Das Schlachten eines Tieres war früher auf dem Land etwas ganz Besonderes. Das Schwein, als beliebtestes Schlachttier unserer Kultur, spielte hierbei eine besondere Rolle, denn neben schmackhaften Produkten bietet es eine hohe Schlachtausbeute. Traditionell findet das Schlachtfest, "de Slachtköst" oder "Wustköst", in der kalten Jahreszeit statt.
Ausstellungsstücke zeigen, welche Geräte für eine Schlachtung damals benötigt wurden. Kinder üben ihre Fingerfertigkeit an winterlichen Bastelarbeiten.
Eine Hausschlachtung war immer ein freudiges Ereignis, denn nach langer Zeit kam man wieder in den Genuss von frischem Fleisch und frischer Wurst. Da es nur wenige Kühlhäuser und noch keine Gefriertruhen gab, wurde das meiste Fleisch gepökelt, geräuchert oder in Sauer eingelegt. Die Darsteller der Gelebten Geschichte 1804 zeigen, wie das Fleisch früher verarbeitet wurde.
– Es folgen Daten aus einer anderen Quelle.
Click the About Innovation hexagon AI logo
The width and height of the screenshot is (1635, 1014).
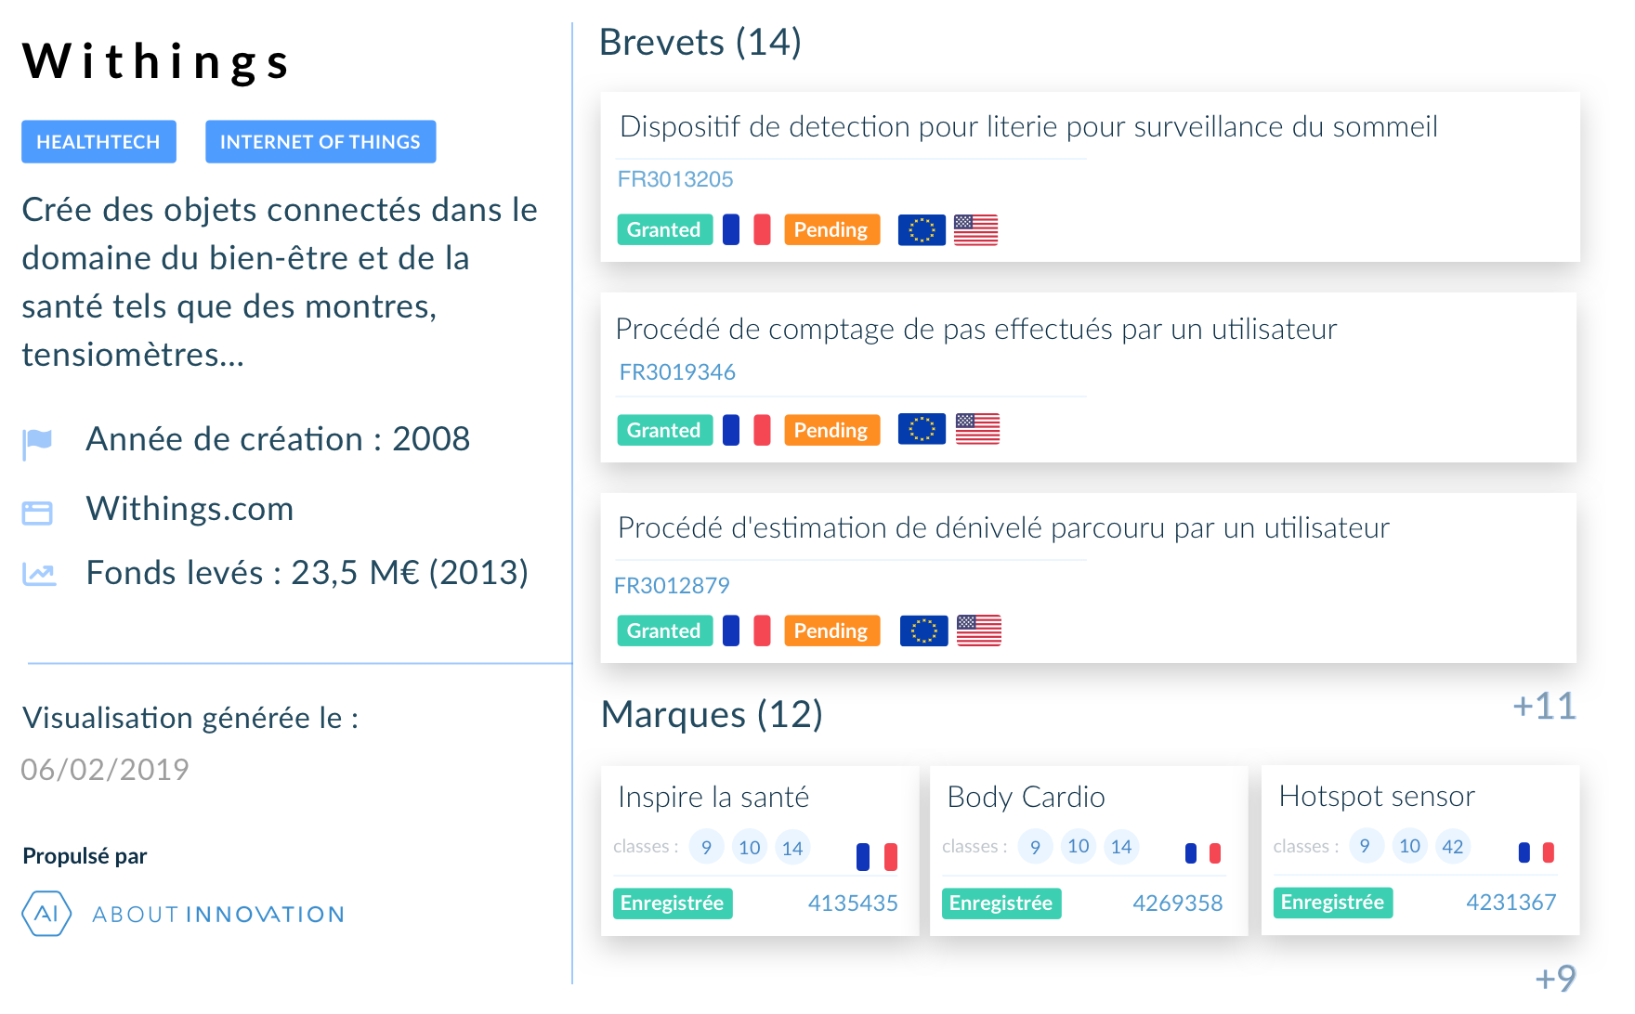[x=46, y=914]
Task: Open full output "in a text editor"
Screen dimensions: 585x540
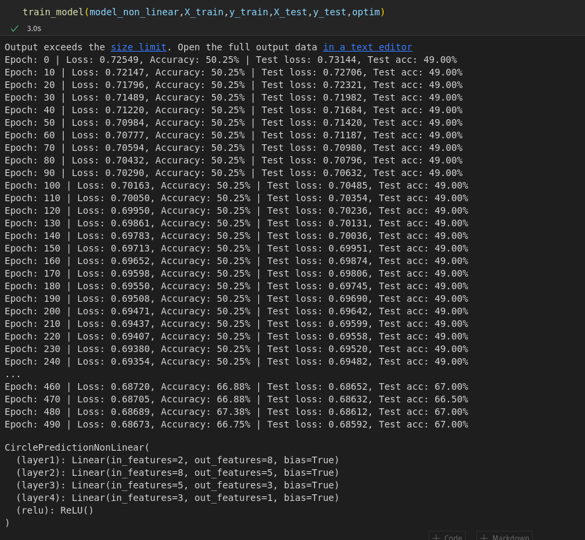Action: pos(367,47)
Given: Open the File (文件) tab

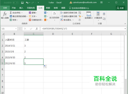Looking at the screenshot, I should coord(5,8).
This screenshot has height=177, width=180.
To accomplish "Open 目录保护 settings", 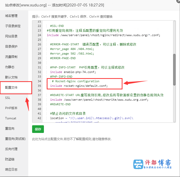I will click(11, 47).
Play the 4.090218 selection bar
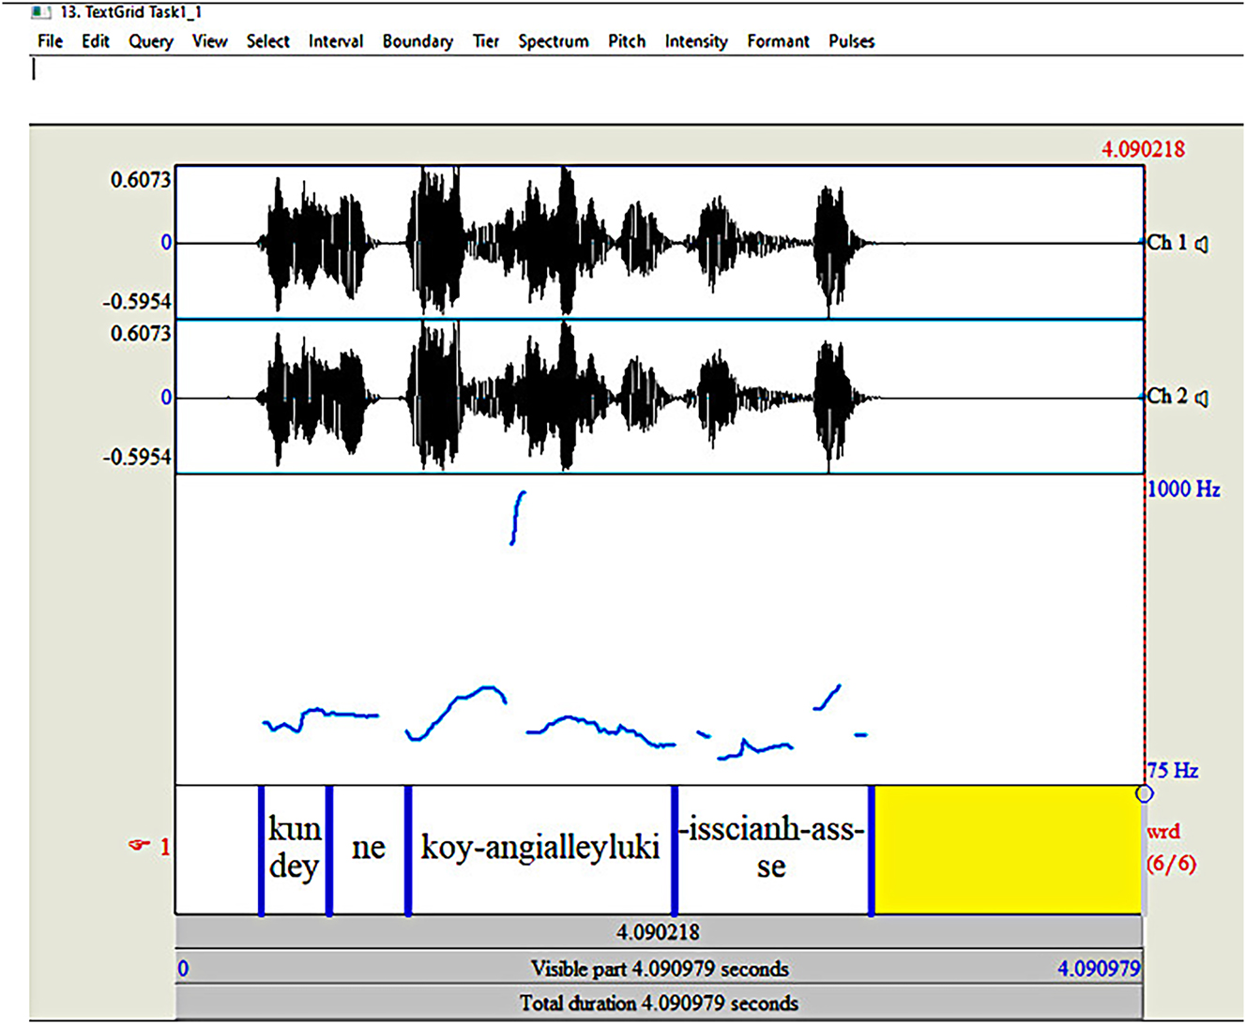 point(659,933)
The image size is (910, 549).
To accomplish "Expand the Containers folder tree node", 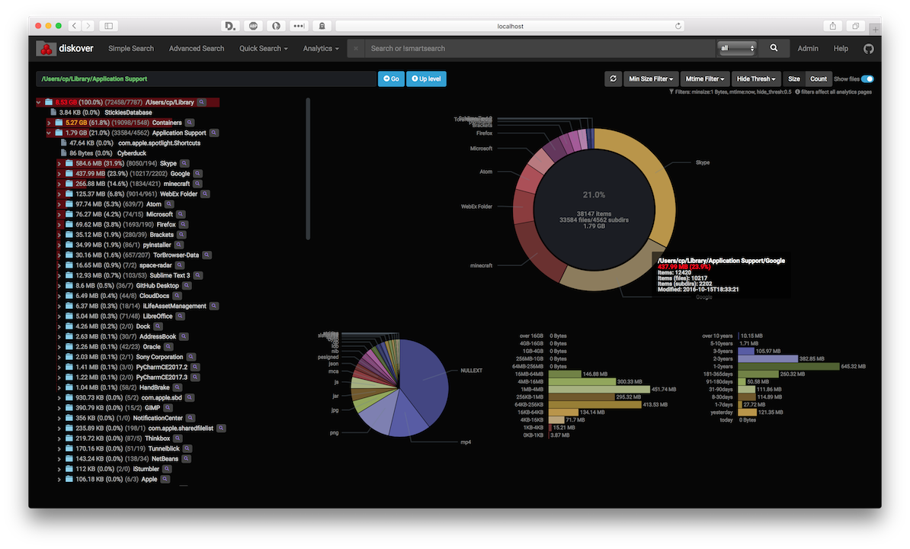I will tap(49, 123).
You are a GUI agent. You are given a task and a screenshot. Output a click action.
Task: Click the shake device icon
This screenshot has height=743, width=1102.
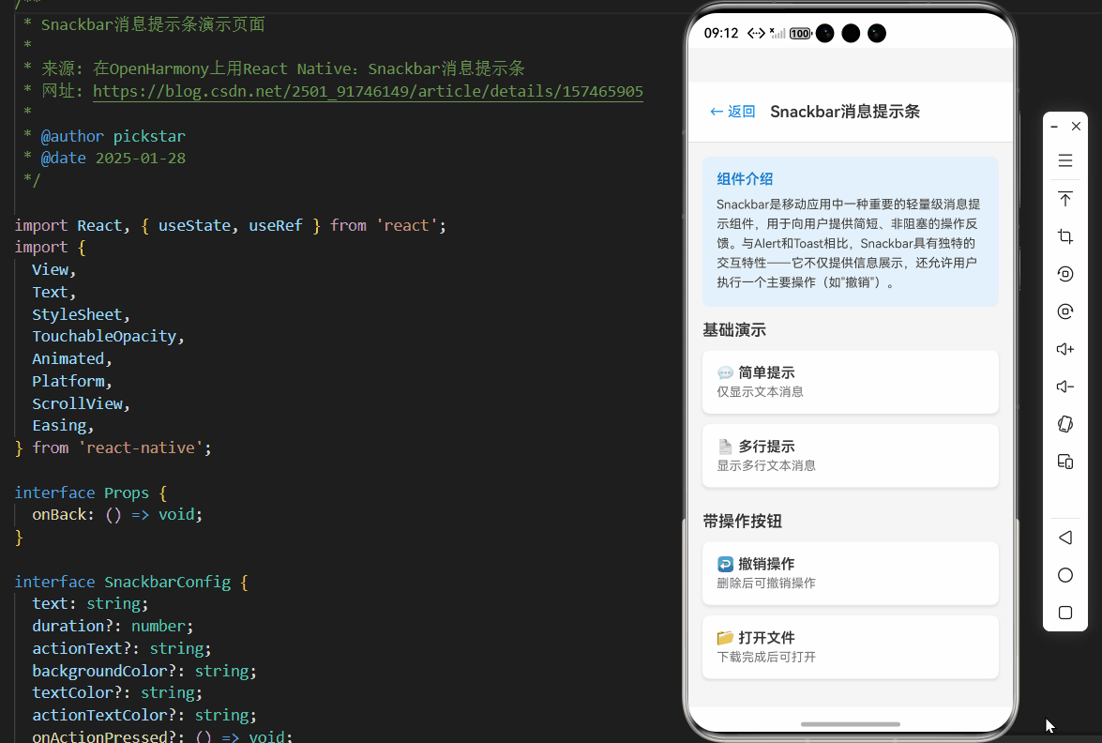pyautogui.click(x=1064, y=424)
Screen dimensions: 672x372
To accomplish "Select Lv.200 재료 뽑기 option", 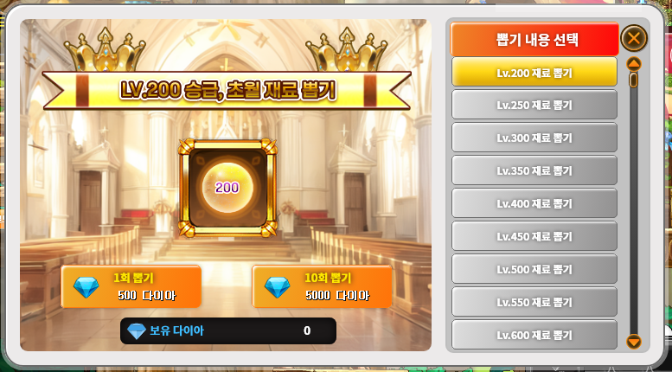I will point(534,72).
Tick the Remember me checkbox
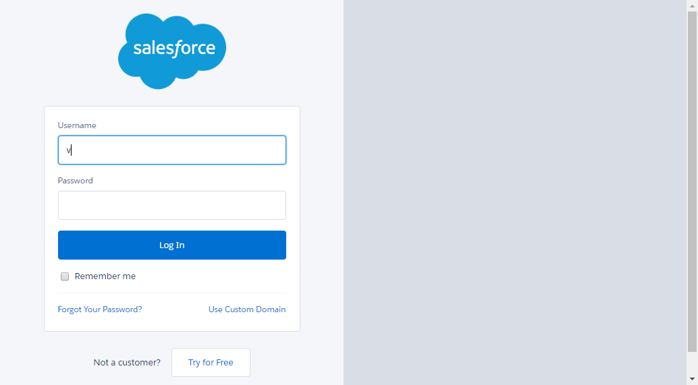 pos(65,276)
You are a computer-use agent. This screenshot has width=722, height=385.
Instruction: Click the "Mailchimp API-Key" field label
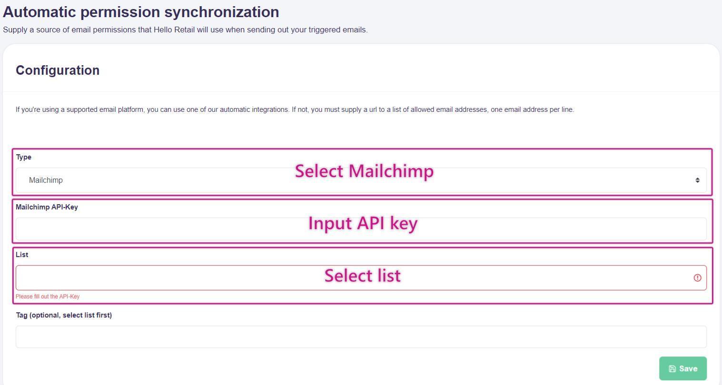point(47,207)
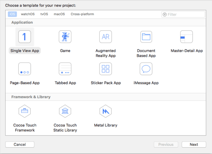Select the Single View App template icon
The image size is (212, 154).
pyautogui.click(x=25, y=37)
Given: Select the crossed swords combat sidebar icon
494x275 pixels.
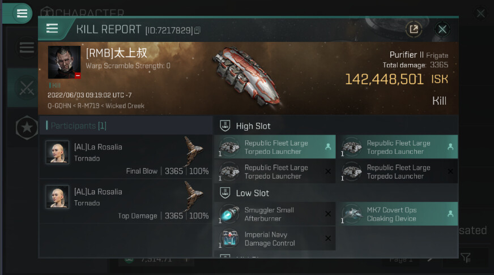Looking at the screenshot, I should click(x=27, y=88).
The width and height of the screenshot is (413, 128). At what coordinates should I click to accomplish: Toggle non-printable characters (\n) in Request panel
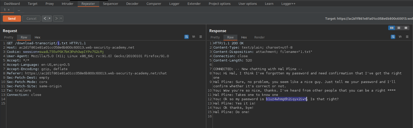(194, 37)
Natürlich werden zu unserem Schlachtfest nur die hausgemachten Produkte des Museums verzehrt. Sie erreichen durch den Verzicht auf Geschmacksverstärkern, Stabilisatoren und Emulgatoren eine besonders hohe Qualität. Das kernige Fleisch stammt von unseren Bunten Bentheimer Schweinen. Es gibt ein reichhaltiges Angebot mit Grützwurst, Wellfleisch, Sauerkraut, Schlachtbrühe, Schmalzbrot sowie Grillwurst vom Bunten Bentheimer Schwein im Meynschen Hof. Ferner Kaffee und Kuchen im Fördervereinscafé. Als vegetarische Alternative werden gedämpfte Kartoffeln mit Quark angeboten.